With a “Battery sense” resistor you can check the battery percentage in the server. Without this, you will only know when your tracker is close to dying, as the Wemos D1 Mini will rapidly blink when the battery is very low. Resistor values from ~100K ohm to ~220K ohm can be used, however there may be a loss in precision when reporting battery level. Using a resistor value other than 180K will mean needing to change the resistor value in firmware.
To connect your various components together will require some wiring. It is generally recommended to use 26AWG stranded wiring. If you’re thrifty you can salvage the wires out of various disused cables you might have, such as VGA cables, ethernet, or USB.
Additionally, as an added convenience if you plan on making any extensions, you may want to add connectors so you can have removable extensions. Various types of connectors can be used, but the most commonly used are 5 pin JST connectors. Others have also used RJ45 ethernet connectors, and USB C.
Choosing or designing a case is where you will have the most freedom to choose whatever you like. If you have access to a 3d printer you can print some cases for ~$10 worth of filament. There are some great Community-built cases, likewise it’s worth checking the #diy and #cases channels of our Discord. There’s also the option of buying a small plastic case to fit all of your components. Make sure to check dimensions on both pre-bought and 3D printed cases so that it fits your chosen components.
Straps are another area where you have a lot of liberty to try whatever works best for you. The go-to recommendation is to use elastic straps with velcro. Elastic straps are the go-to recommendation because they will stretch and should stay in place however you move. Nylon straps, while technically usable, are fairly inflexible will tend to slide as you move, making them less suitable. Generally speaking, you will want straps that are at least 38mm or 1.5 inches wide, going any smaller will result in less stable mounting.
When it comes to mounting, you may find that there are not any straps long enough to go around your torso – in this case, two straps with velcro can be chained together to make one longer strap. Another option for the chest in particular is to use a GoPro chest mount, which can improve stability greatly if you find your chest trackers tend to slide.

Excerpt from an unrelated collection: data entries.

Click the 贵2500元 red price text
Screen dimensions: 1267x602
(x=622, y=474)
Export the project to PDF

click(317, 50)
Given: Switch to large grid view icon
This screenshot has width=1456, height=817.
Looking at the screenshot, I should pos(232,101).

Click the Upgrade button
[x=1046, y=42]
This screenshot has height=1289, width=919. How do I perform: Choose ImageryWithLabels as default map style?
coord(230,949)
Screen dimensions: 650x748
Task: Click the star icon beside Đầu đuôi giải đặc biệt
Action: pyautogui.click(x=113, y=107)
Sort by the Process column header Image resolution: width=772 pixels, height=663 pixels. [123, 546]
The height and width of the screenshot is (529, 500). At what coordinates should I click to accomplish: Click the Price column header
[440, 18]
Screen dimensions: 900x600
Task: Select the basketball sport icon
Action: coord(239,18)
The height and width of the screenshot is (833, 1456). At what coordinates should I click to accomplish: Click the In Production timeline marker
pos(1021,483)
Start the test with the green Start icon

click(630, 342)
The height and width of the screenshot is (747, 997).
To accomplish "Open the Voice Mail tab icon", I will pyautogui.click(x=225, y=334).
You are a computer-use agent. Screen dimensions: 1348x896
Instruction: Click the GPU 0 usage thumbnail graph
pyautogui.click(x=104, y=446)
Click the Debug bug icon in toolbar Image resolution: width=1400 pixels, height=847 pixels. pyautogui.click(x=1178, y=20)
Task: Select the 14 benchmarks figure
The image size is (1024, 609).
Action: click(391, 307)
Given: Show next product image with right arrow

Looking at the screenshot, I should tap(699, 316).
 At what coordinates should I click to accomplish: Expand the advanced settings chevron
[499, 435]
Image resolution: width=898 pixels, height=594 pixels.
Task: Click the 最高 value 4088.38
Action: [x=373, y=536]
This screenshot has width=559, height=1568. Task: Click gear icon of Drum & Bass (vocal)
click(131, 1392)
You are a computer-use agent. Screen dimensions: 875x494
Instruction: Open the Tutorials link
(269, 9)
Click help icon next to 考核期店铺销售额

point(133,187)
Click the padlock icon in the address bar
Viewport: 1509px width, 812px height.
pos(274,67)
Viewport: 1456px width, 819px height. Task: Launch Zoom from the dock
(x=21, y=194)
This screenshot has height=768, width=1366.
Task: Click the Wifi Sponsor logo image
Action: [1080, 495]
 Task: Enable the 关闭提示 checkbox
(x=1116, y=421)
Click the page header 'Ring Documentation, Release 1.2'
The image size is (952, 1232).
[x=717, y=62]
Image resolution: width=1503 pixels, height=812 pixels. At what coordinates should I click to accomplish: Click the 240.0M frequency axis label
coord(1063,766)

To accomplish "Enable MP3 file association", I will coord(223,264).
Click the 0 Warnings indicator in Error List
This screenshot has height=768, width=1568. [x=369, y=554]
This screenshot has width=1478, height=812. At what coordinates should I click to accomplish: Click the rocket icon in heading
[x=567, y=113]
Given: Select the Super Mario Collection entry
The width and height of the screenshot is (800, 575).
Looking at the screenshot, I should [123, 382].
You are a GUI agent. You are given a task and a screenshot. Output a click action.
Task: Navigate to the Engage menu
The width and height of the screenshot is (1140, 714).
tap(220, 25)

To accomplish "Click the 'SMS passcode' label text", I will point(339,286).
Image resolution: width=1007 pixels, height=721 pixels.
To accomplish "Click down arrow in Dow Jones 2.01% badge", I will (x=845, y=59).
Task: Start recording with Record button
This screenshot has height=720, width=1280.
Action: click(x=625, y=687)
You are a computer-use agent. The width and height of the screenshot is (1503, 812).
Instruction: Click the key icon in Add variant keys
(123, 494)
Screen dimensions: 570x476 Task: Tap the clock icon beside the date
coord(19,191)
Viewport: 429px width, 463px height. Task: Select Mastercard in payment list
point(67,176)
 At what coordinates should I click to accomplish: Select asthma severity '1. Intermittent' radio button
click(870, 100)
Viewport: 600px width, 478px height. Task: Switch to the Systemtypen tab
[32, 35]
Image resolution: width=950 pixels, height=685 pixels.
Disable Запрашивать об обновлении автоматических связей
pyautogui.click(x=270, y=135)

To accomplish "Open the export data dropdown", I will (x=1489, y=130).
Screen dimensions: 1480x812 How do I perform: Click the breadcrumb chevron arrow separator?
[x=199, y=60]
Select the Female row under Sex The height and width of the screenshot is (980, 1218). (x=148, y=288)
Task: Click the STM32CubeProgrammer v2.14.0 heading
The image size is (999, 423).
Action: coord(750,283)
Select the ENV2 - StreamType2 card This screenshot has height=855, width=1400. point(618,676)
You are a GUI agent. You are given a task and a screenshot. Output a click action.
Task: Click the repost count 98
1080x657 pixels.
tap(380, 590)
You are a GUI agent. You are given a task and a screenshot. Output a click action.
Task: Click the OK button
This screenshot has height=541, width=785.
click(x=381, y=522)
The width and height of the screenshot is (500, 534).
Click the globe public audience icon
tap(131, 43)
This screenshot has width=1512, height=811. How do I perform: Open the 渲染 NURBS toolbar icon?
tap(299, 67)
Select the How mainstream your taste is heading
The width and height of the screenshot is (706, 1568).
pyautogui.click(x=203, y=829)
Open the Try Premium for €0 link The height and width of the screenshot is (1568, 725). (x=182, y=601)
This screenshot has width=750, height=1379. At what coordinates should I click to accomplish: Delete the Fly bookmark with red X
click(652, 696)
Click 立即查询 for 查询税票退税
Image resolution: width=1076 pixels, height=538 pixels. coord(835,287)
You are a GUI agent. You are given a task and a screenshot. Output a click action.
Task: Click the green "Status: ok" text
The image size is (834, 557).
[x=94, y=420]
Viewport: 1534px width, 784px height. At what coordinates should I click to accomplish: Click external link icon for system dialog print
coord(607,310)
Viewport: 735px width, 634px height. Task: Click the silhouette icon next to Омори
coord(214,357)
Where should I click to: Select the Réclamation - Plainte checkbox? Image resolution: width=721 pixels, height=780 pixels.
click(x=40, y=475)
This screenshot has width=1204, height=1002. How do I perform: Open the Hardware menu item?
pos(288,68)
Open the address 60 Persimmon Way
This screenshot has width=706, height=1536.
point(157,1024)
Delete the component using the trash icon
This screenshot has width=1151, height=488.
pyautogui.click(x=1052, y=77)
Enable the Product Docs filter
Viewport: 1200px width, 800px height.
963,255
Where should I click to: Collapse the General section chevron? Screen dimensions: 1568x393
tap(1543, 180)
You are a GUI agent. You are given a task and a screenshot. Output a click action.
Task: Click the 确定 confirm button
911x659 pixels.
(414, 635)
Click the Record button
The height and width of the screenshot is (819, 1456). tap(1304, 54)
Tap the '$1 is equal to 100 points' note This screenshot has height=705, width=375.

Also, its worth mentioning that you may want different sized straps depending on where each tracker is going to go, such as having shorter straps for thigh trackers than ankle trackers. Be sure to measure yourself with a tape measure if you’re going to go this route! It’s worth noting that elastic stretches so if you find straps that seem just a bit too small, they may stretch an additional 50mm or so or more depending on length.
For ideas on making your own custom straps, consider viewing the DIY Straps Guide.
You will also need some tools to be able to put together a tracker. You might have these already or have a friend or a maker space nearby where you can borrow these:
- A soldering iron, solder, and solder flux.
- A wire cutter.
- A soldering third hand
- (Optional) A multimeter to check your connections.
- (Optional) A solder sucker or desoldering braid. To more easily be able to fix mistakes when soldering.
Please note: ensure you do not buy solder intended for soldering plumbing fixtures. This type of solder is more acidic and may corrode PCBs and electronic components.
If you haven’t done a DIY project like this, look up some soldering tutorials on YouTube and feel free to ask questions in the #diy channel in our Discord.